At the present time, the authors are aware of only 1 clinical trial of an antiangiogenic agent for the treatment of pain associated with ovarian endometrioma. In an abstract presented at the 2002 meeting of the ASRM (Seattle), Scarpellini et al59 reported that 8 of 10 women with stage IV endometriosis achieved remission of pain and resolution of ovarian cysts following a 6-month course of combined goserelin (GnRH analog) and thalidomide (300 mg/d). In some women, the symptom relief persisted following discontinuation of the GnRH analog while the patients received only thalidomide therapy. These promising pilot findings are well supported by a series of studies examining antiangiogenesis in preclinical models of endometriosis.

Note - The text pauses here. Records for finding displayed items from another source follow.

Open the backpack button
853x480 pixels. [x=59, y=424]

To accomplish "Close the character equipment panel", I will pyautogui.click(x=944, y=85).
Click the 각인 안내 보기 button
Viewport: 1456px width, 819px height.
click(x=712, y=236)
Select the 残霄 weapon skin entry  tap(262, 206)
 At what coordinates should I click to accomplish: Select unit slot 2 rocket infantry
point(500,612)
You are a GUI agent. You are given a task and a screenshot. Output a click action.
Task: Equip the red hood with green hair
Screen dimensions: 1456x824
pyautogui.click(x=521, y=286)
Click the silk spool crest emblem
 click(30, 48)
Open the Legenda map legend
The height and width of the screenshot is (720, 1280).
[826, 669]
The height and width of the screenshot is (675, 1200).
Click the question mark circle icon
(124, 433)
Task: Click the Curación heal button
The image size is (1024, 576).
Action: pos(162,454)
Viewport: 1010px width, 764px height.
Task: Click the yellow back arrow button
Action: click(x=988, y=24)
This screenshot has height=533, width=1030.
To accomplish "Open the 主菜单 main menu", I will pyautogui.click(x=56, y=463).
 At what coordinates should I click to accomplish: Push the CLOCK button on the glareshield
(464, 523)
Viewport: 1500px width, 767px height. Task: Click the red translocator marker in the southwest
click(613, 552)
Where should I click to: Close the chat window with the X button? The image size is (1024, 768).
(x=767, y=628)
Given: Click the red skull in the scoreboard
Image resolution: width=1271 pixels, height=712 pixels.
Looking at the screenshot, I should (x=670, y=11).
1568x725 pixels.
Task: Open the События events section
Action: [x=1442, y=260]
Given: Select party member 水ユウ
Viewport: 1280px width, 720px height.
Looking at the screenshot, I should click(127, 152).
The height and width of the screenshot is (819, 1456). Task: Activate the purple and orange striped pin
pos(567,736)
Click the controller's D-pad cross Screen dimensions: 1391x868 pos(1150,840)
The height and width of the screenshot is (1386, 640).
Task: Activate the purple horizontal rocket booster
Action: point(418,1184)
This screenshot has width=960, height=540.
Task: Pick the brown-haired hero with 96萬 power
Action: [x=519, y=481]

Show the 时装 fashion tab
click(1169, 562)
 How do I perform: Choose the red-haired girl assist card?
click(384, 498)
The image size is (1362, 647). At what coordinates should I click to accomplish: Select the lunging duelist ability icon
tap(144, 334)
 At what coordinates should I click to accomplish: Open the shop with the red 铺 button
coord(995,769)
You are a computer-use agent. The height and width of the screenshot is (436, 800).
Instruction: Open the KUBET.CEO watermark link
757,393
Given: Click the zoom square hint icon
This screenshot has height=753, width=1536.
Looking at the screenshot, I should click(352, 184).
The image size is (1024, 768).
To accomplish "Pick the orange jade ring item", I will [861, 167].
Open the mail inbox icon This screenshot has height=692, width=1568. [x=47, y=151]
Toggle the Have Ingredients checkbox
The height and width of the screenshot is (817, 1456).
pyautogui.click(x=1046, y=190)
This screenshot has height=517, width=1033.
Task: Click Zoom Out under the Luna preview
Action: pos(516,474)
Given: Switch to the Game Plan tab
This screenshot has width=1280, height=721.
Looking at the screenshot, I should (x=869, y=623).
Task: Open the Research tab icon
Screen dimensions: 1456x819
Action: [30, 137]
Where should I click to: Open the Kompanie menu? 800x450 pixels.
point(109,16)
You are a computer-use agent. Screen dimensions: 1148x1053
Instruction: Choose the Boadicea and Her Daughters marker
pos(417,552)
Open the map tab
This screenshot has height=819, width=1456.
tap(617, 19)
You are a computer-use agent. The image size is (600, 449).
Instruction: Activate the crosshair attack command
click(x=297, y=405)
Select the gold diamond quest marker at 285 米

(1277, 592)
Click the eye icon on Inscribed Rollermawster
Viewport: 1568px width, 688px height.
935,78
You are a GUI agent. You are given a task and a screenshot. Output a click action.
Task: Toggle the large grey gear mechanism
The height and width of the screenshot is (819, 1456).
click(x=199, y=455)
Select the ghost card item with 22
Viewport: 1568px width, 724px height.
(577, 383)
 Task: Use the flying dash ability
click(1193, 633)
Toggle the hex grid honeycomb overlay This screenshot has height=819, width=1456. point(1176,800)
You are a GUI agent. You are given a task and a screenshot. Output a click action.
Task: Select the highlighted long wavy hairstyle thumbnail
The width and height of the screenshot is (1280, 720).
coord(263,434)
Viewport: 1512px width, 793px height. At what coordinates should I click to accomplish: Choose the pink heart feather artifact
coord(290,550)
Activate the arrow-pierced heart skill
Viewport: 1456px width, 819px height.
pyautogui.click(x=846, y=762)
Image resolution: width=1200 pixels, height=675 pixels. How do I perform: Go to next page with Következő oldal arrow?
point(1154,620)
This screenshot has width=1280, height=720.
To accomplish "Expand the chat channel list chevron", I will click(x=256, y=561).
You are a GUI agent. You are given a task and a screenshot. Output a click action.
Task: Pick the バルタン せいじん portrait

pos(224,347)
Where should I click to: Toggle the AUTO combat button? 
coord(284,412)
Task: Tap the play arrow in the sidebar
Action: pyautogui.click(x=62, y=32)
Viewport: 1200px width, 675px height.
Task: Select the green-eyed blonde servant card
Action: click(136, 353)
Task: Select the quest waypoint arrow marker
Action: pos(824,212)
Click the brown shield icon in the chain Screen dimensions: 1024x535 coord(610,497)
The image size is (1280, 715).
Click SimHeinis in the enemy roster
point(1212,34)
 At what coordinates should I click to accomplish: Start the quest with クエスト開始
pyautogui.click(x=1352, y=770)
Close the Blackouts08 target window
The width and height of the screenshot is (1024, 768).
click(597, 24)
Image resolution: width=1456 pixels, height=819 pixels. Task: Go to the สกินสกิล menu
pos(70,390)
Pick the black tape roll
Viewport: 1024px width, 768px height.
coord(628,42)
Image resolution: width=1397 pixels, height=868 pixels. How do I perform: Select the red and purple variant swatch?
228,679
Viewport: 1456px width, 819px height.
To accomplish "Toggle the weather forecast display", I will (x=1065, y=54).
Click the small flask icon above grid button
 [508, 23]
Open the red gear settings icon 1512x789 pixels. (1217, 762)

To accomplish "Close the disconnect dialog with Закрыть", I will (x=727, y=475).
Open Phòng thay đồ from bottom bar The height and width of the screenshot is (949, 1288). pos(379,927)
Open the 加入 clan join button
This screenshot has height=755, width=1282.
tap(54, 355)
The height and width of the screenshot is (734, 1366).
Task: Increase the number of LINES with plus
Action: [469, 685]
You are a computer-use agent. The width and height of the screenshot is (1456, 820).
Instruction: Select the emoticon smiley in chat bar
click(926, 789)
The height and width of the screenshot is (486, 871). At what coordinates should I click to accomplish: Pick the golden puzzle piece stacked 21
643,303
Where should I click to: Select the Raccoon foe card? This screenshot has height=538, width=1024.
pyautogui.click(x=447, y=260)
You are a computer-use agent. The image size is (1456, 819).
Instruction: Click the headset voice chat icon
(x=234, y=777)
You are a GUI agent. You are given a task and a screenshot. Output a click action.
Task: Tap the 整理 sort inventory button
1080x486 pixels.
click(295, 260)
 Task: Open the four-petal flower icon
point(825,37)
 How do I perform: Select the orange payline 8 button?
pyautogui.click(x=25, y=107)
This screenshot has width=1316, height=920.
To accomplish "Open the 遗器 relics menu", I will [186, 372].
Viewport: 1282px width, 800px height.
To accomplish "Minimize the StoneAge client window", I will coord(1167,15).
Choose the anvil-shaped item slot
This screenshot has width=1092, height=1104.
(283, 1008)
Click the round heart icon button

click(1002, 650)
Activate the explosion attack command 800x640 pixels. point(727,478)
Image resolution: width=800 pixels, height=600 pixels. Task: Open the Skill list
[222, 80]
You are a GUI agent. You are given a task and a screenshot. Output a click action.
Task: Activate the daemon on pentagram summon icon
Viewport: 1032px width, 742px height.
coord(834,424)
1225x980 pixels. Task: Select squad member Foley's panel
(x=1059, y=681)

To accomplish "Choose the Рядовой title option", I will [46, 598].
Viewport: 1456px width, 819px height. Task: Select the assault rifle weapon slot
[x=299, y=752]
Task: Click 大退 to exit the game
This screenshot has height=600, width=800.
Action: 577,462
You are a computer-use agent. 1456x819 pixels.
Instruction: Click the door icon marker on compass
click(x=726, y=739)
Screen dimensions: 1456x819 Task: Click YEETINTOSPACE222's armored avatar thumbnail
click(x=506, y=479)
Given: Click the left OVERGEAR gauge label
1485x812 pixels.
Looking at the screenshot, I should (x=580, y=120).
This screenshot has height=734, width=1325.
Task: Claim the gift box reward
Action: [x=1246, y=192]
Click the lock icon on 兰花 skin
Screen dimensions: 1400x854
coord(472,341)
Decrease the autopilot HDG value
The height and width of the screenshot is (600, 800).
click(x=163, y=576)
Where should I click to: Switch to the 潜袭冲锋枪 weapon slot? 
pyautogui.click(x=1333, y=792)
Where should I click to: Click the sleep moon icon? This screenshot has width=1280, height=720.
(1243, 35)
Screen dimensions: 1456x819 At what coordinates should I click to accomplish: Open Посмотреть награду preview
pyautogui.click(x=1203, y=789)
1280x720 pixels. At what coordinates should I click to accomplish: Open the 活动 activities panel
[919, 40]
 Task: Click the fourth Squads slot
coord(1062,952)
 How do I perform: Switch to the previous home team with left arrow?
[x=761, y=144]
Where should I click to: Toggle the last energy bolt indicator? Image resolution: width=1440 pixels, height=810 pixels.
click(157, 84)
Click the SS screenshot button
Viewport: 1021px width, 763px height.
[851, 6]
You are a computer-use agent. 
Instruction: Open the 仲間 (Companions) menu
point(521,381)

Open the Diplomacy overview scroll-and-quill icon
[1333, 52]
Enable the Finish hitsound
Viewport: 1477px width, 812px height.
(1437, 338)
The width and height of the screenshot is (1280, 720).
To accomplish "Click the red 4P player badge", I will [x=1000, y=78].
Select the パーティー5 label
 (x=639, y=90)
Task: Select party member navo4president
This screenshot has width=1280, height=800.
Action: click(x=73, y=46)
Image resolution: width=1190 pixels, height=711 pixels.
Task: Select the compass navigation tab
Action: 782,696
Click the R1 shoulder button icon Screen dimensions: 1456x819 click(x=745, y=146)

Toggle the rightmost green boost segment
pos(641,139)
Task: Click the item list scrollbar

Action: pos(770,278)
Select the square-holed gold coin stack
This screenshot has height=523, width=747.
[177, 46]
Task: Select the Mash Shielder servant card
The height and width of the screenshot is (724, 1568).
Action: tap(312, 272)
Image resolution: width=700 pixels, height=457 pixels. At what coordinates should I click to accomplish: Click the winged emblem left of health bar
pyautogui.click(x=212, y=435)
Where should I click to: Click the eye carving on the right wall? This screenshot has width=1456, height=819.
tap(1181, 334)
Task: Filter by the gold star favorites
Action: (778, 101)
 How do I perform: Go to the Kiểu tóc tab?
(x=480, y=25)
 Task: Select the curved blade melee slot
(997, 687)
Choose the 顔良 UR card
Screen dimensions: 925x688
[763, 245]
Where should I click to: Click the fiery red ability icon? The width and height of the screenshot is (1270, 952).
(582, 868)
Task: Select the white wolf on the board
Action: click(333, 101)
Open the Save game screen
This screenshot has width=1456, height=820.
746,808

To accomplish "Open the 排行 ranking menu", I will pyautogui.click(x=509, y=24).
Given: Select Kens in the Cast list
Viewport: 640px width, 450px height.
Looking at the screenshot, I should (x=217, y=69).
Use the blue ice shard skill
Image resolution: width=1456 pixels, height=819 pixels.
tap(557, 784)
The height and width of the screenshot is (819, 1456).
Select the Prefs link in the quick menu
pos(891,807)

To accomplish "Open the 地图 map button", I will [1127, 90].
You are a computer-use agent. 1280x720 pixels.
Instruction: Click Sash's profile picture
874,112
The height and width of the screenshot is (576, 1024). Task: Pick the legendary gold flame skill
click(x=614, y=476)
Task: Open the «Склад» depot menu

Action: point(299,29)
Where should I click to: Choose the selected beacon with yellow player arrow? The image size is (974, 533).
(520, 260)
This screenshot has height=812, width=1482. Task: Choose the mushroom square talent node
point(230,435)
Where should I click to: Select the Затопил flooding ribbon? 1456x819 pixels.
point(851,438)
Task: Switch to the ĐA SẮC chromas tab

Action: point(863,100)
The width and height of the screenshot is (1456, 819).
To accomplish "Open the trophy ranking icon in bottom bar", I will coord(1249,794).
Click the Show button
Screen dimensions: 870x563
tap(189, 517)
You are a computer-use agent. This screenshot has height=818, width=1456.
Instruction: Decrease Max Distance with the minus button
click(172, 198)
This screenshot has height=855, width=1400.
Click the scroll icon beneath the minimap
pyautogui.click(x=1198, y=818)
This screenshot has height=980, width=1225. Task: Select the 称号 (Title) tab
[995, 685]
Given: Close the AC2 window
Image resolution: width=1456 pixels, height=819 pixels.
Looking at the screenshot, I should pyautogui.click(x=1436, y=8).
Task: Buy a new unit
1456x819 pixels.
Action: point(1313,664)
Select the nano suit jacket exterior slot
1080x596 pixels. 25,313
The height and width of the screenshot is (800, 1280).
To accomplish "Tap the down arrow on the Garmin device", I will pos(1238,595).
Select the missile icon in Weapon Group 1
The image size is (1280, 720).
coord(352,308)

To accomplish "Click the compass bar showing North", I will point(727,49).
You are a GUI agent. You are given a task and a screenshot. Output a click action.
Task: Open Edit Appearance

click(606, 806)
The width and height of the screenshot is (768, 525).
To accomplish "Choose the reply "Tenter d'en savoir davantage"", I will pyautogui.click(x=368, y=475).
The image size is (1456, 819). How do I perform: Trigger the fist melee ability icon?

Thalidomide was shown to inhibit IL-8, an angiogenic cytokine, in endometriotic stromal cells via interference with the transcription factor NF-κB.60 Neutralizing VEGF antibodies and soluble VEGF receptors prevented endometrial xenograft growth and angiogenesis in athymic nude mice16 and similar findings were observed when immunocompetent mice given intraperitoneal uterine autografts were cotreated with endostatin, a cleavage product of collagen XVIII.61 At the most recent meeting of the ASRM (Washington, D.C.), the dopamine agonist cabergoline was reported to inhibit neoangiogenesis in the nude mouse xenograft model.62 Human endometrial fragments grafted onto chick chorioallantoic membranes also have been used to evaluate potential angiostatic therapeutics, including endostatin, anti-VEGF antibodies and the antibiotic TNP470.63 In an abstract published in 2004, anti-VEGF antibodies prevented endometriosis in a Rhesus model of endometriosis.64 Thiazolidenediones, peroxisome proliferator–activated receptor-γ (PPAR-γ) agonists that we have shown can inhibit endometrial VEGF gene expression in vitro,65 reduced the surface area of endometriotic lesions in baboons with surgically induced endometriosis.66
Endometriosis is a common disease resulting from a dysregulated interaction between exfoliated menstrual endometrium and host tissue responses that allow ectopic lesions to implant and survive. We propose that a complex network of locally produced steroids, cytokines, oxygen free radicals, and possibly environmental toxins induce lesion growth via neovascularization. Vascular endothelial growth factor is a key mediator of this effect, promoting the recruitment of capillaries toward the growing lesions. Microvascular density and functional blood flow appear to correlate directly with pain symptoms, particularly in ovarian endometriomas and deeply invasive rectovaginal disease. Future therapeutic strategies to target VEGF have the potential to block the establishment or progressive growth and invasion of endometriotic lesions. However, we must not ignore the likely teratogenic actions of these same antiangiogenic drugs and cotreatment with effective contraceptives is prudent in reproductive-age women.
This work was supported by NIH grants HD33238, HD37321, and HD44008.